▶ Task description
Return the records exactly, from the first line through the "Screenshot is 716x2576." line.

▶ Record excerpts
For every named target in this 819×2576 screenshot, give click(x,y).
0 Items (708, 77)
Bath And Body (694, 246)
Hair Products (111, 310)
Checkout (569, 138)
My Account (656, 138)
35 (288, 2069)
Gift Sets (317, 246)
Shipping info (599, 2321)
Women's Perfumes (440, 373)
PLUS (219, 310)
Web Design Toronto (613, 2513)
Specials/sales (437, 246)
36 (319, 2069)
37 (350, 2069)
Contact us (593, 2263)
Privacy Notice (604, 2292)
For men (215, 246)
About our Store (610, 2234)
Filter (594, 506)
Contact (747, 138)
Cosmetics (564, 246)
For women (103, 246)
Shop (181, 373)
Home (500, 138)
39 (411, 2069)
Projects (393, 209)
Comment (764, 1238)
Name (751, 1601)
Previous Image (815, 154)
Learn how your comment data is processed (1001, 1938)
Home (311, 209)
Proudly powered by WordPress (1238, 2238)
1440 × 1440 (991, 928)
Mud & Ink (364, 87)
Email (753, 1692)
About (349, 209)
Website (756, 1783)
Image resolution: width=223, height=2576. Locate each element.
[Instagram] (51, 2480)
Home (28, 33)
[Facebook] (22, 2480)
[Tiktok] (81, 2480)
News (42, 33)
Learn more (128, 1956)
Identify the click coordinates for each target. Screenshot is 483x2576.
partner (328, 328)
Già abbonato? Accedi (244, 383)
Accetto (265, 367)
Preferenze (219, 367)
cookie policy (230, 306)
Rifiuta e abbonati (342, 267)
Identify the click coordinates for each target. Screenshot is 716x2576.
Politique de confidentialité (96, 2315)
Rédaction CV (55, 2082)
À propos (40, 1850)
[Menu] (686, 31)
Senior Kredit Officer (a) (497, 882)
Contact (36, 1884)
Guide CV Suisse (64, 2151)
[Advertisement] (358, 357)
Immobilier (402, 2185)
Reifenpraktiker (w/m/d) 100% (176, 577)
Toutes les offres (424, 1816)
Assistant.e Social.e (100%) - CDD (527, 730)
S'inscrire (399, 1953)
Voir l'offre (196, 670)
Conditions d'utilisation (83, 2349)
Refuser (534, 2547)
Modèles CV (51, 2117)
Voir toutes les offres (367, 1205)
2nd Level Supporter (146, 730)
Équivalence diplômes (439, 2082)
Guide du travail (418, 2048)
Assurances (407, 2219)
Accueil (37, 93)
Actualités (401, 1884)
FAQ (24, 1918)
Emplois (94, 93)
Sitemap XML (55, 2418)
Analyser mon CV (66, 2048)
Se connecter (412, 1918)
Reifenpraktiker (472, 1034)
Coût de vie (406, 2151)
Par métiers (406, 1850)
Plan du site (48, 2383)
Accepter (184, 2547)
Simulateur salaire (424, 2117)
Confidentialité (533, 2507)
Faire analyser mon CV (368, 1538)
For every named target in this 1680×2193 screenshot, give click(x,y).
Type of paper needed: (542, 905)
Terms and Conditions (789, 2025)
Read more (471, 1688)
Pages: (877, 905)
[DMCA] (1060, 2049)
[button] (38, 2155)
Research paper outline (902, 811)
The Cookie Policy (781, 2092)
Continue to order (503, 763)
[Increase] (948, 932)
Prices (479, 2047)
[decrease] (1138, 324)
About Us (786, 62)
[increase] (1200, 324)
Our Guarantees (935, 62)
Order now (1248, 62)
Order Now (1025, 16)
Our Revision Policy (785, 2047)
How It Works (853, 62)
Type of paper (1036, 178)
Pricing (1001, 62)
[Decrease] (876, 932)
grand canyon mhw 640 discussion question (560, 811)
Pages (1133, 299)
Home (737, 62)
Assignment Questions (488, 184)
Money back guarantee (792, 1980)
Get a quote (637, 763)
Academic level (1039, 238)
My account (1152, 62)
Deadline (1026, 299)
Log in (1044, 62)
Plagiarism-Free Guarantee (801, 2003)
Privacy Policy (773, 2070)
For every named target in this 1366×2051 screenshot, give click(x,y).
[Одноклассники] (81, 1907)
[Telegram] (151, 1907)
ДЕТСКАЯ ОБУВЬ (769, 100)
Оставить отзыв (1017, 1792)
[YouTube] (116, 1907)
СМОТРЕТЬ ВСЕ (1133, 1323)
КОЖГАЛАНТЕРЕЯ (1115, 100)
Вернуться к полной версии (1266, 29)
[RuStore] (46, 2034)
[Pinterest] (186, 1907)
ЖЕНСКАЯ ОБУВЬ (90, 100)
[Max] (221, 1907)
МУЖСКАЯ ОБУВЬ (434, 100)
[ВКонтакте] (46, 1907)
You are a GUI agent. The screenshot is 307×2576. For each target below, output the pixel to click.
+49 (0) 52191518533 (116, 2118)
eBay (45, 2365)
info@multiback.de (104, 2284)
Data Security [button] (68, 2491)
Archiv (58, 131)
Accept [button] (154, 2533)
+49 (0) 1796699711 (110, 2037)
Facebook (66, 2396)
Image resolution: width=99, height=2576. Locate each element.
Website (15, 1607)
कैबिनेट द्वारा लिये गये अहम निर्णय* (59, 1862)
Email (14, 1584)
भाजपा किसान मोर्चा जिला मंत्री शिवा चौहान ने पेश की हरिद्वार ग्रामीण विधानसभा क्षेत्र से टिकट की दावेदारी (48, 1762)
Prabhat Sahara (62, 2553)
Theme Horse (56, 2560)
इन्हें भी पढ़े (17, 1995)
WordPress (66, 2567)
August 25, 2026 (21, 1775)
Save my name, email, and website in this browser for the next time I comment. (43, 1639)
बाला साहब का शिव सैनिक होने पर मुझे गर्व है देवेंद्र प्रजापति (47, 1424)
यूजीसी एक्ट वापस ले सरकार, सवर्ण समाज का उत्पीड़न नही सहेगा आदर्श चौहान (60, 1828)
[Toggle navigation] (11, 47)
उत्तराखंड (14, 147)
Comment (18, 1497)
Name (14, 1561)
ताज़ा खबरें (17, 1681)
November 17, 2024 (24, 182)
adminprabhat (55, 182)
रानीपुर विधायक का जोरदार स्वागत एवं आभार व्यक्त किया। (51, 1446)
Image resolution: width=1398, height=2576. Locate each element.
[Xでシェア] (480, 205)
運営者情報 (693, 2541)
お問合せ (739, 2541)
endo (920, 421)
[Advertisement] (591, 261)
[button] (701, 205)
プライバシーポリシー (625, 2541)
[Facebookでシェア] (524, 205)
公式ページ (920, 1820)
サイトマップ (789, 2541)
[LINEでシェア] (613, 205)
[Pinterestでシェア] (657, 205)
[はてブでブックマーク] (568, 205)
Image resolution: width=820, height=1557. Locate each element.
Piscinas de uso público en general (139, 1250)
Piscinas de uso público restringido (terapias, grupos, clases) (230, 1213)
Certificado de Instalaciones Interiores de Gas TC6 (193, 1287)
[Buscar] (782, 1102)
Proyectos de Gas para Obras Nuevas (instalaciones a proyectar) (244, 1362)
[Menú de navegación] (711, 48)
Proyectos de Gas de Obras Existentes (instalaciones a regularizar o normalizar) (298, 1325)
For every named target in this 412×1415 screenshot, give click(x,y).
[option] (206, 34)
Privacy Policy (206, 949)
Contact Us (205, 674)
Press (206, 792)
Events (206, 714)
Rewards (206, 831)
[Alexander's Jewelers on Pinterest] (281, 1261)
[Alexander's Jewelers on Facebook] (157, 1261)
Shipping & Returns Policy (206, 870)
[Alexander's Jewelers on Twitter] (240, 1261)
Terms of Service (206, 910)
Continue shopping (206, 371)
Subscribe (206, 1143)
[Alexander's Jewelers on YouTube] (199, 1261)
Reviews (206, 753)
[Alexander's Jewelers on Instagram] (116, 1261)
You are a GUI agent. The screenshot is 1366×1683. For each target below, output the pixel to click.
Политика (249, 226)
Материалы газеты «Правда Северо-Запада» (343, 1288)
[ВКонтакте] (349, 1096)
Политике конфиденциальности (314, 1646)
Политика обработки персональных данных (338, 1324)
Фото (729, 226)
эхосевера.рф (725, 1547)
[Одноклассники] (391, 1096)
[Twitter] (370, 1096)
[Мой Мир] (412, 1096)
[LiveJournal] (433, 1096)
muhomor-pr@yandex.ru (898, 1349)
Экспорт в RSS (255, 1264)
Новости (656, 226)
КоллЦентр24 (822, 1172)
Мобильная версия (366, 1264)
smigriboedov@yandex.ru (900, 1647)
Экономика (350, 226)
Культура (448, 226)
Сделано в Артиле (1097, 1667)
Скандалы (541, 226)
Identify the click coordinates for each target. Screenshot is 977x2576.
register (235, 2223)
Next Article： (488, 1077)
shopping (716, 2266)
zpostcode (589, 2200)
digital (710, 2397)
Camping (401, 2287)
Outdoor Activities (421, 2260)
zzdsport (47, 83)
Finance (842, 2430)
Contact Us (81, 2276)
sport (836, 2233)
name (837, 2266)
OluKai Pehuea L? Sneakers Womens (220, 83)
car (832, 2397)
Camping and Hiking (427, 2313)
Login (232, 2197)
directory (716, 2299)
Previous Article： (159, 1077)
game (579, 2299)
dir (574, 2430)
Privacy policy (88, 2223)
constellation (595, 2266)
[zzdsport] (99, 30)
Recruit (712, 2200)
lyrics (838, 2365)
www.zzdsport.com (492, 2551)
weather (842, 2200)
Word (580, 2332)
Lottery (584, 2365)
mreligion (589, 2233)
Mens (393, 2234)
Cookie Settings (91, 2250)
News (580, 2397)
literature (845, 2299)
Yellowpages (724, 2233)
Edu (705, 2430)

▶ Completed exercise
For every named target in this 819×2576 screenshot, give click(x,y).
0 Items (708, 77)
Bath And Body (694, 246)
Hair Products (111, 310)
Checkout (569, 138)
My Account (656, 138)
35 (288, 2069)
Gift Sets (317, 246)
Shipping info (599, 2321)
Women's Perfumes (440, 373)
PLUS (219, 310)
Web Design Toronto (613, 2513)
Specials/sales (437, 246)
36 (319, 2069)
37 (350, 2069)
Contact us (593, 2263)
Privacy Notice (604, 2292)
For men (215, 246)
About our Store (610, 2234)
Filter (594, 506)
Contact (747, 138)
Cosmetics (564, 246)
For women (103, 246)
Shop (181, 373)
Home (500, 138)
39 (411, 2069)
Projects (393, 209)
Comment (764, 1238)
Name (751, 1601)
Previous Image (815, 154)
Learn how your comment data is processed (1001, 1938)
Home (311, 209)
Proudly powered by WordPress (1238, 2238)
1440 × 1440 (991, 928)
Mud & Ink (364, 87)
Email (753, 1692)
About (349, 209)
Website (756, 1783)
Image resolution: width=223, height=2576. Locate each element.
[Instagram] (51, 2480)
Home (28, 33)
[Facebook] (22, 2480)
[Tiktok] (81, 2480)
News (42, 33)
Learn more (128, 1956)
Identify the click coordinates for each target. Screenshot is 483x2576.
partner (328, 328)
Già abbonato? Accedi (244, 383)
Accetto (265, 367)
Preferenze (219, 367)
cookie policy (230, 306)
Rifiuta e abbonati (342, 267)
Identify the click coordinates for each target. Screenshot is 716x2576.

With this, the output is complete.